» **ACTIVITY**: Search the records for the word "dimensions". Copy every line where it appears.

[DATA IN THIS EXERCISE]

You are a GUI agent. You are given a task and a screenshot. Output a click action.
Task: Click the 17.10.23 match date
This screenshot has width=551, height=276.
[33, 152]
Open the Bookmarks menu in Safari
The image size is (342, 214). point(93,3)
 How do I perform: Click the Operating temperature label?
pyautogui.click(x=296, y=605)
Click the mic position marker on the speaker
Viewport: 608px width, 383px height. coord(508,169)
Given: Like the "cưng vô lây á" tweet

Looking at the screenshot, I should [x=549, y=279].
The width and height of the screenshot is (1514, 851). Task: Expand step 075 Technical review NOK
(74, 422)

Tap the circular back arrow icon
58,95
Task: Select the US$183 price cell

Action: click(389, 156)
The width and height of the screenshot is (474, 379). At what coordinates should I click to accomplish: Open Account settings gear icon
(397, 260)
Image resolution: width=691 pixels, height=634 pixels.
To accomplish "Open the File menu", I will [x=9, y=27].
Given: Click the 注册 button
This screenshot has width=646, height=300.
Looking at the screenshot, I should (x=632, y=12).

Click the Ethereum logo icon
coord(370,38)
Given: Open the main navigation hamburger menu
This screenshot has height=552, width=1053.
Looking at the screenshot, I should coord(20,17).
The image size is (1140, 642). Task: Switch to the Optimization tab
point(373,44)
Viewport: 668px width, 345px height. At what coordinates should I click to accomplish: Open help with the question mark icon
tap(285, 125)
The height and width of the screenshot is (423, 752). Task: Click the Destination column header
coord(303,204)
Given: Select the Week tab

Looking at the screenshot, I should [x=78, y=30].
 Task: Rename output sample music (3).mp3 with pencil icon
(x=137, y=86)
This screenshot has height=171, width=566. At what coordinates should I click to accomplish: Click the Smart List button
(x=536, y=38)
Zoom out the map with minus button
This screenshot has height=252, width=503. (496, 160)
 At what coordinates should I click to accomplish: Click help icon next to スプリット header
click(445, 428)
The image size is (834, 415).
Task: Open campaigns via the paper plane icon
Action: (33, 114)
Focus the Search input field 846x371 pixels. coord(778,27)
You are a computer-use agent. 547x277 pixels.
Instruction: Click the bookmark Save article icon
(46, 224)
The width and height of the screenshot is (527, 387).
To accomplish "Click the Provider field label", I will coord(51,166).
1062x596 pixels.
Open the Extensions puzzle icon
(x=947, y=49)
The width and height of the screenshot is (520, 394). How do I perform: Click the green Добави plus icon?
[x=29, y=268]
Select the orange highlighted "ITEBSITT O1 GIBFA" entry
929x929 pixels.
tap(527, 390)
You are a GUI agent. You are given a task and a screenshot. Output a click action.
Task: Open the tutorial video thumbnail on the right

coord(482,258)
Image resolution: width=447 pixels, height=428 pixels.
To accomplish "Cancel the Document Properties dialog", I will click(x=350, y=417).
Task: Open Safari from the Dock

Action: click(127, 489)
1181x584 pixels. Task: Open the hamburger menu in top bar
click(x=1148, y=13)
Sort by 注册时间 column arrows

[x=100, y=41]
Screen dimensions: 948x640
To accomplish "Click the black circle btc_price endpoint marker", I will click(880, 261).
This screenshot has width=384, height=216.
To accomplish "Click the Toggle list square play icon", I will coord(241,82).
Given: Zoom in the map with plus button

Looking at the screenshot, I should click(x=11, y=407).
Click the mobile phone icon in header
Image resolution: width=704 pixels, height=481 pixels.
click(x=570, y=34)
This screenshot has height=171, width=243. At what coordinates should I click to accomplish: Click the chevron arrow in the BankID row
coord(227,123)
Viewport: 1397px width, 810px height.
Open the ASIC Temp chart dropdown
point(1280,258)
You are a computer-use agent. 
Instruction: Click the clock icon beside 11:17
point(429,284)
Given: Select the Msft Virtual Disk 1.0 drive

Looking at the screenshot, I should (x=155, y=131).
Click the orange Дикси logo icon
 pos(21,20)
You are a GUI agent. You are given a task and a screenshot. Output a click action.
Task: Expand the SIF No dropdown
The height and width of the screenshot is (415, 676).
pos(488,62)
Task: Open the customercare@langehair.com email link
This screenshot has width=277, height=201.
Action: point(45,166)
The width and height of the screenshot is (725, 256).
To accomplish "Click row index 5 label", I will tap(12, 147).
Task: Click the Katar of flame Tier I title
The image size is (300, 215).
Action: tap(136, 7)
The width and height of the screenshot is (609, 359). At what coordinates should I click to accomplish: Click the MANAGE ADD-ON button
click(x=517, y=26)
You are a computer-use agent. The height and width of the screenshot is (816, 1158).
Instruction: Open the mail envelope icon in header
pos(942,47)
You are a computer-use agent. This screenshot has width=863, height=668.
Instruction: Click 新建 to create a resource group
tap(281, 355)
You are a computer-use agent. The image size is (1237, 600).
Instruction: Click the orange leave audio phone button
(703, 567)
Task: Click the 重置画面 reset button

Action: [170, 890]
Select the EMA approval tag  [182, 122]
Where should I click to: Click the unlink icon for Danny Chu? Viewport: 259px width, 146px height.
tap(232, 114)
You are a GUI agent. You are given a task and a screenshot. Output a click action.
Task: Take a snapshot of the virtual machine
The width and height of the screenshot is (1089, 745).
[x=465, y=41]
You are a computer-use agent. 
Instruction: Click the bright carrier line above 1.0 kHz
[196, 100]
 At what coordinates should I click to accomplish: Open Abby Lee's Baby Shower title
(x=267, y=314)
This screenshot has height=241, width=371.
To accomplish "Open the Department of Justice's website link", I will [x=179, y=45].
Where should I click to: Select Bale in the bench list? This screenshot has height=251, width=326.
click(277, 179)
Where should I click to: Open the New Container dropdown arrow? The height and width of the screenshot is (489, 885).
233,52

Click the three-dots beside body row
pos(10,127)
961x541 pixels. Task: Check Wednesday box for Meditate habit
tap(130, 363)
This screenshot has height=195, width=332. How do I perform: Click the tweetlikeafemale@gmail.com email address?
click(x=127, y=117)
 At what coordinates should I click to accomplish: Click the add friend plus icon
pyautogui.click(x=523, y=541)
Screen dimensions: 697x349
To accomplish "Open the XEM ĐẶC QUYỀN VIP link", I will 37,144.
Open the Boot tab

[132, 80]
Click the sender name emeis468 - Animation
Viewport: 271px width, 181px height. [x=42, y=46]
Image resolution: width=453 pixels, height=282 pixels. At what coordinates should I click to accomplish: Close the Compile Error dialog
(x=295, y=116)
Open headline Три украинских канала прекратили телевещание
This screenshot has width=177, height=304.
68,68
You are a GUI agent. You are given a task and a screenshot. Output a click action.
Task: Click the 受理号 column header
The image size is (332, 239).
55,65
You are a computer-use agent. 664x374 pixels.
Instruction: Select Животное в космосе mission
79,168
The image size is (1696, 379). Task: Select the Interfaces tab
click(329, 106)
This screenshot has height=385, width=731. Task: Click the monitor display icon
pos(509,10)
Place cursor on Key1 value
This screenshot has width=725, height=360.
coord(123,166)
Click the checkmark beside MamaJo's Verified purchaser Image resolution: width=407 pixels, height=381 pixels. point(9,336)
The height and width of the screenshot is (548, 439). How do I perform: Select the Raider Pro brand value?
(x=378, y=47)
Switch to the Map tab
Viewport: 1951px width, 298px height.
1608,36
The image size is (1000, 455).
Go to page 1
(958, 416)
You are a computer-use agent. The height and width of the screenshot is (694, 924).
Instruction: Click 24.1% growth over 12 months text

[/DATA IN THIS EXERCISE]

» **WRITTEN ANSWER**:
Screen dimensions: 948x640
Screen dimensions: 697x349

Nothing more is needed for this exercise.